Snowbound With the Dog


Snowbound with the dog, I reflect upon my life:
The parts I lived and those I didn't get to

My gaze goes continually to the window
Where flakes, like feathers, soft and pillowy,
But bigger than golf balls, are falling,
Aiming straight for my freshly plowed driveway

Weather-dot-com can no longer be accessed
And the radio has gone from watch to warning
To snow emergency, blizzard conditions,
Incalculable accumulations,
Drifts and winds-gales gusting to 30 miles per hour-
Freezing rain is in there somewhere, too

Two glasses of wine into it, though, I no longer care;
It's me and the dog-
Against the world if need be.
I calculate we can hold out for 19 days;
After that we flip a biscuit
And go the way of the Donner Party

Throwing another log on the fire,
I look back on the past
And cannot help but wonder
Where the years have gone.
Perhaps they were "Measured out with coffee spoons,"
I cannot say. I shrug and turn to the dog;
He shrugs,
He is given less and less
To philosophy these days,
Keeping his eyes keenly on the peanuts we are sharing;
He watches my every movement-
I am certain he is counting-
I do not give him wine

I tell him about my life before I met him;
Most of it he has heard before:
Where I grew up, went to school;
We talk a little about his former father,
But it's mostly about my family
And how I heard at a very young age
That the worst tragedy that could befall a person
Was to lose a child,
So that's why I never had kids,
I explain to him
But that did not inure me from loss-
Nothing does, I tell him,
Offering him the last peanut,
And stroking his red-brown fur,
Because there is always something to love



by Elaine Koplow


BARKS Poetry Contest winner


Elaine Koplow is an active member of the Writers' Roundtable and has written for various audiences for many years. Several of her poems appear in Voices From Here, a regional anthology of poets in the New York/New Jersey area. Writers who have influenced her include Dylan Thomas, Sharon Olds, and Linda Pasten.

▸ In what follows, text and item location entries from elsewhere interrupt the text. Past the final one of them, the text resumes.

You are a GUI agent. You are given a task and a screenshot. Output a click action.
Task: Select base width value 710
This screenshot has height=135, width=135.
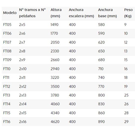click(x=101, y=69)
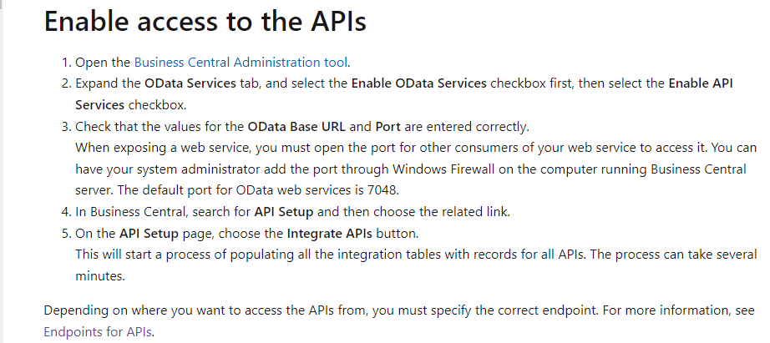Image resolution: width=770 pixels, height=343 pixels.
Task: Click the "Enable access to the APIs" heading
Action: pyautogui.click(x=205, y=23)
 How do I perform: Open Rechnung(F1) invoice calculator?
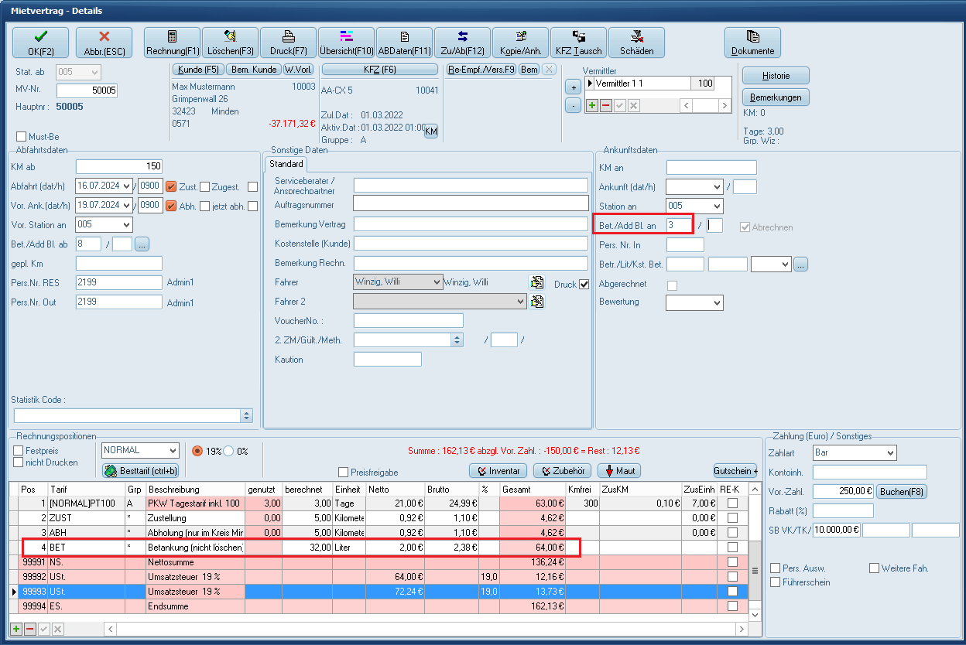[x=172, y=43]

Elaine says of her writing, "Often what inspires me begins as an ordinary, even mundane occurrence, that then becomes a defining moment in our lives."

Born in Washington, DC., she attended the University of Wisconsin in Madison, Wisconsin where she worked as a union organizer before moving to New Jersey and teaching high school English. Elaine lives in northwest New Jersey in the Kittatinny Mountains with her dog, where she writes and enjoys the great outdoors.